Stephan Paetow nimmt die Absurditäten, die uns auf der politischen Bühne zugemutet werden, mit rasiermesserscharfen Kommentaren und gallenbitterem Humor so auseinander, dass sich unser Unbehagen in schallendem Gelächter löst. Uns befreit. Und ermutigt, uns von diesem Wahnsinn nicht klein kriegen zu lassen.
Kann man eigentlich jeden Sonntag Hohn und Spott abliefern, ohne sich zu wiederholen? Stephan Paetow kann, denn er ist ein großer Mann der leisen Worte in einer Zeit der dröhnenden Erklärungen.
Es ist ein weit verbreiteter Irrtum zu glauben, man könne mit gewaltigen Worten seiner Wut Luft verschaffen und seiner Sorge Aufmerksamkeit. Es ist vielmehr der leise Spott, der vernichtet, der feine Hohn, der wirkt, die leisen Töne, die den Doppelsinn nahelegen und so die Urheber des beschriebenen Desasters bloßstellen.
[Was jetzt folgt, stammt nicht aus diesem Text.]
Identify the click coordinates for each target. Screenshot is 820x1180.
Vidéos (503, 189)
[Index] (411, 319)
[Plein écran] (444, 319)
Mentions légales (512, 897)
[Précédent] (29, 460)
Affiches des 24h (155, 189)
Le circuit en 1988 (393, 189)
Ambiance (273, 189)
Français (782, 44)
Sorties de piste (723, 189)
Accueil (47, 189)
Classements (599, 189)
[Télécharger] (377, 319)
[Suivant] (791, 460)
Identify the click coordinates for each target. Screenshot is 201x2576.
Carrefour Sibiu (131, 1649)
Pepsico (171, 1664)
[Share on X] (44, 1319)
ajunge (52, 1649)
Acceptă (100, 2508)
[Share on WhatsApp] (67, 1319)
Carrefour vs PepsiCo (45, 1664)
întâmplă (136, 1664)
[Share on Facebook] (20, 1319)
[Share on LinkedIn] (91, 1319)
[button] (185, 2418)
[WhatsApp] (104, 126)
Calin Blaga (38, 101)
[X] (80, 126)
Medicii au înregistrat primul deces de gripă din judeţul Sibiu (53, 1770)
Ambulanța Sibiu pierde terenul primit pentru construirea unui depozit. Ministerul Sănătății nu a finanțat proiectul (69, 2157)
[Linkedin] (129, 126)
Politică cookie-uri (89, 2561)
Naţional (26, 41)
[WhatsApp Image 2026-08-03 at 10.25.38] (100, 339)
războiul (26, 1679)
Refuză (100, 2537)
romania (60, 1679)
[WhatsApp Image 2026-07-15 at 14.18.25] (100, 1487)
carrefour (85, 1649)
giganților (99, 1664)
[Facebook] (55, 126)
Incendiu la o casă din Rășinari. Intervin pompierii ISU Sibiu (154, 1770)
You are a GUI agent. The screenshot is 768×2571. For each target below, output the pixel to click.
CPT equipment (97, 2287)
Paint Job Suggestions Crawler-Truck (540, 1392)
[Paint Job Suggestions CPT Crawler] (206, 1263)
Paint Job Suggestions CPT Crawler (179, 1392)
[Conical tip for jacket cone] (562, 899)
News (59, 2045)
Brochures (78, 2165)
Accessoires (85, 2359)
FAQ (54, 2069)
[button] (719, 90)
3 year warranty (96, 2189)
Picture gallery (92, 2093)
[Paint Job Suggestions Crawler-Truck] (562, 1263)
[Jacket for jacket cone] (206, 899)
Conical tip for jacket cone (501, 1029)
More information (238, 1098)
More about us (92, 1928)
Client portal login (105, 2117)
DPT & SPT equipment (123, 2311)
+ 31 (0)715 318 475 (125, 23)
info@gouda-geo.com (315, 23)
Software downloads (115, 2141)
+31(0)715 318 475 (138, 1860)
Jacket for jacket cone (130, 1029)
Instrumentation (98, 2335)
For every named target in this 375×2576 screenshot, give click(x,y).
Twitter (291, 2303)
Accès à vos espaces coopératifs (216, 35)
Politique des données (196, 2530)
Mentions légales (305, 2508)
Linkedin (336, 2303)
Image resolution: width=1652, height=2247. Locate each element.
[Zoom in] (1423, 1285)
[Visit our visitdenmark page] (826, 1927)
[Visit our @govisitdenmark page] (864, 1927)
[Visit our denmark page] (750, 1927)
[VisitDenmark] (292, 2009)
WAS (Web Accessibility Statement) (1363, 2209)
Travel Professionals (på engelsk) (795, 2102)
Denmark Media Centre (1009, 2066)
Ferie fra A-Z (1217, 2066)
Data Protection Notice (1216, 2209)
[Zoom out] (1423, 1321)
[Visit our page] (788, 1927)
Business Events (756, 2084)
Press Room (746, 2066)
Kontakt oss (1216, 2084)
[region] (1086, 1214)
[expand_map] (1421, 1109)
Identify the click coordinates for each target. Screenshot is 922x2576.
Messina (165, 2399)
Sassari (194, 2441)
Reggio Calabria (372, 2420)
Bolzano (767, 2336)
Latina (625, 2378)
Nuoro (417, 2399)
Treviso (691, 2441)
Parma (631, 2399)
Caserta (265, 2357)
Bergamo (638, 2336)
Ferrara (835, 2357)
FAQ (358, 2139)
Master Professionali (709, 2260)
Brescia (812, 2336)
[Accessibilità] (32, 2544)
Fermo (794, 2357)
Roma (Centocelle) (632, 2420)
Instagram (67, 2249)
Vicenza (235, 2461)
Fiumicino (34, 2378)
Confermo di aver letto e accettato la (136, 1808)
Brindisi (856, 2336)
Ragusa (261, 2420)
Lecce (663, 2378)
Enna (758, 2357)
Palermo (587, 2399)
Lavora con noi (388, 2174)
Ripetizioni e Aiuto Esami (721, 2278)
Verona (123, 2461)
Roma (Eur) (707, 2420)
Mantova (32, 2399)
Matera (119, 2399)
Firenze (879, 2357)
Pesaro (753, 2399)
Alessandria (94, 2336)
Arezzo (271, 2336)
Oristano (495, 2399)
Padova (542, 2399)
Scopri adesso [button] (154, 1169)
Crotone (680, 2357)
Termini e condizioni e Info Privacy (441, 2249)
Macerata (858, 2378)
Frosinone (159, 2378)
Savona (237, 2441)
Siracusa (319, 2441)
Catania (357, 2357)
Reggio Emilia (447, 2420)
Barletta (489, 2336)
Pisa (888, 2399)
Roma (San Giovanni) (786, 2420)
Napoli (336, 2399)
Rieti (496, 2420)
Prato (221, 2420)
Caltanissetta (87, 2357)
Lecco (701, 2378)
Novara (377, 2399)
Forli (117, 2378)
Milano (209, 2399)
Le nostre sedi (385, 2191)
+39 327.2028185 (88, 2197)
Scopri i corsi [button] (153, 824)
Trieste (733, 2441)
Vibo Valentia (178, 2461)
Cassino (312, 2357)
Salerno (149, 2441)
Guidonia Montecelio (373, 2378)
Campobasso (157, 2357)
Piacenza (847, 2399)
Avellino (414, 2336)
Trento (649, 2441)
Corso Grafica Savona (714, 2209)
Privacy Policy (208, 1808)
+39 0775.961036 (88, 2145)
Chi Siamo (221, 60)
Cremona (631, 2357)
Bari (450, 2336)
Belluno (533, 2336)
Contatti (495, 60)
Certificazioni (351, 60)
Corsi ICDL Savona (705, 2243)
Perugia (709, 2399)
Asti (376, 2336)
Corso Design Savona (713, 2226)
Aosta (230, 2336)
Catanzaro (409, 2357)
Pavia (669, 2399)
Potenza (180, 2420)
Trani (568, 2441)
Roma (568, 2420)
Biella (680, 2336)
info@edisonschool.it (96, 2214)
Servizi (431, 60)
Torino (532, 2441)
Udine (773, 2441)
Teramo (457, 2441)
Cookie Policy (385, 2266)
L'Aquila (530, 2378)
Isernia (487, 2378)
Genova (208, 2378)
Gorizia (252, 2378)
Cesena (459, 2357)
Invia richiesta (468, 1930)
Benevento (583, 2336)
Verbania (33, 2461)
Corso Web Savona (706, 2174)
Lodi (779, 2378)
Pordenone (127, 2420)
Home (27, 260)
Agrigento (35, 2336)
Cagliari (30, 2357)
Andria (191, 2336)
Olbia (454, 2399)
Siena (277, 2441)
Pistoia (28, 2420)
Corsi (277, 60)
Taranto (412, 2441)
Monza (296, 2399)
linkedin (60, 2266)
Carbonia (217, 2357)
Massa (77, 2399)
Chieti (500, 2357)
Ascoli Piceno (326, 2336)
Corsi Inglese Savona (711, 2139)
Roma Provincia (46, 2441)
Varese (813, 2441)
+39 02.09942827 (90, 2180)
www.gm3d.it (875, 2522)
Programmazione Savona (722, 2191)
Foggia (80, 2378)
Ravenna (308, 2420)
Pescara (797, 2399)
Das ist die Kunst, die Stephan Paetow beherrscht. Er bleibt im Hintergrund, buchstäblich. Von dort schießt er seine Pfeile, präpariert mit dem schleichenden Gift von Ironie und Spott. Sie kommen aus unerwarteter Richtung und als treffsichere Pfeile fliegen sie leise. Es heulen keine Sirenen. Nur die Getroffenen. Heimlich und später.
Sorgsam achtet er darauf, seinen breiten Bildungshintergrund nicht zu deutlich durchscheinen zu lassen; Bildung ist subversive Handelsware, ihre eingeschmuggelten Wahrheiten werden gegen den Gebildeten eingesetzt. Sie entfaltet ihre Wirkung erst am Zielort, nachdem die Zöllner der Meinungsfreiheit sie durchgewinkt haben, ohne zu sehen, was da geliefert wird. Er spielt mit den Früchten einer germanistischen und anglistischen Ausbildung. Vielleicht beschäftigen sich später einmal Philologen mit seinem Werk und suchen nach Quellen und Analogien. Es ist ein Kanon der Literatur, der sich da aufblättert.
Paetow ist der Nervenarzt einer aufgewühlten Zeit. Er verstärkt nicht, er läßt die Mächtigen zur Ader. Er läßt ihre Luft ab.
Seine Fans sind keine Leser, oder nur auf den ersten Blick. Sie sind Süchtige, die nach der Entspannung gieren, die Distanz und Lachen vermitteln. Sie sind sprachsüchtig, suchen zwischen den Zeilen den Hohn, der sie dann in der nächsten anspringt wie ein Aufzieh-Frosch.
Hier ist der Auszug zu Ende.